Data in this exercise.
....
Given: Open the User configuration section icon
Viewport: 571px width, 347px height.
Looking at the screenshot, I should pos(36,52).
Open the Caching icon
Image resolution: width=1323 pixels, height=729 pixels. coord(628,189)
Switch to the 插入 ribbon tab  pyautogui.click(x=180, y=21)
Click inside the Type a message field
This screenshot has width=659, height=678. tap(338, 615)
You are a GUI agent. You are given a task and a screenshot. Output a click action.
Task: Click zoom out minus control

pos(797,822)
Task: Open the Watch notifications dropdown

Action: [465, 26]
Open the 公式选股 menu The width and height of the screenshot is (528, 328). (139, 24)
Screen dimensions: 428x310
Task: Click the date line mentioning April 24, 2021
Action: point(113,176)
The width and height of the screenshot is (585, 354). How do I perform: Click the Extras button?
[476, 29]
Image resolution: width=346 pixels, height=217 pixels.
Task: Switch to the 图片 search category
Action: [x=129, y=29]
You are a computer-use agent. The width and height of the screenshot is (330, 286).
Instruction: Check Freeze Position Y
....
Your task. What the exercise asks for is the listing above, retyped in full.

Response below.
Given: Open the User configuration section icon
Viewport: 571px width, 347px height.
Looking at the screenshot, I should pos(36,52).
Open the Caching icon
Image resolution: width=1323 pixels, height=729 pixels. coord(628,189)
Switch to the 插入 ribbon tab  pyautogui.click(x=180, y=21)
Click inside the Type a message field
This screenshot has width=659, height=678. tap(338, 615)
You are a GUI agent. You are given a task and a screenshot. Output a click action.
Task: Click zoom out minus control

pos(797,822)
Task: Open the Watch notifications dropdown

Action: [465, 26]
Open the 公式选股 menu The width and height of the screenshot is (528, 328). (139, 24)
Screen dimensions: 428x310
Task: Click the date line mentioning April 24, 2021
Action: point(113,176)
The width and height of the screenshot is (585, 354). How do I perform: Click the Extras button?
[476, 29]
Image resolution: width=346 pixels, height=217 pixels.
Task: Switch to the 图片 search category
Action: [x=129, y=29]
You are a computer-use agent. The width and height of the screenshot is (330, 286).
Instruction: Check Freeze Position Y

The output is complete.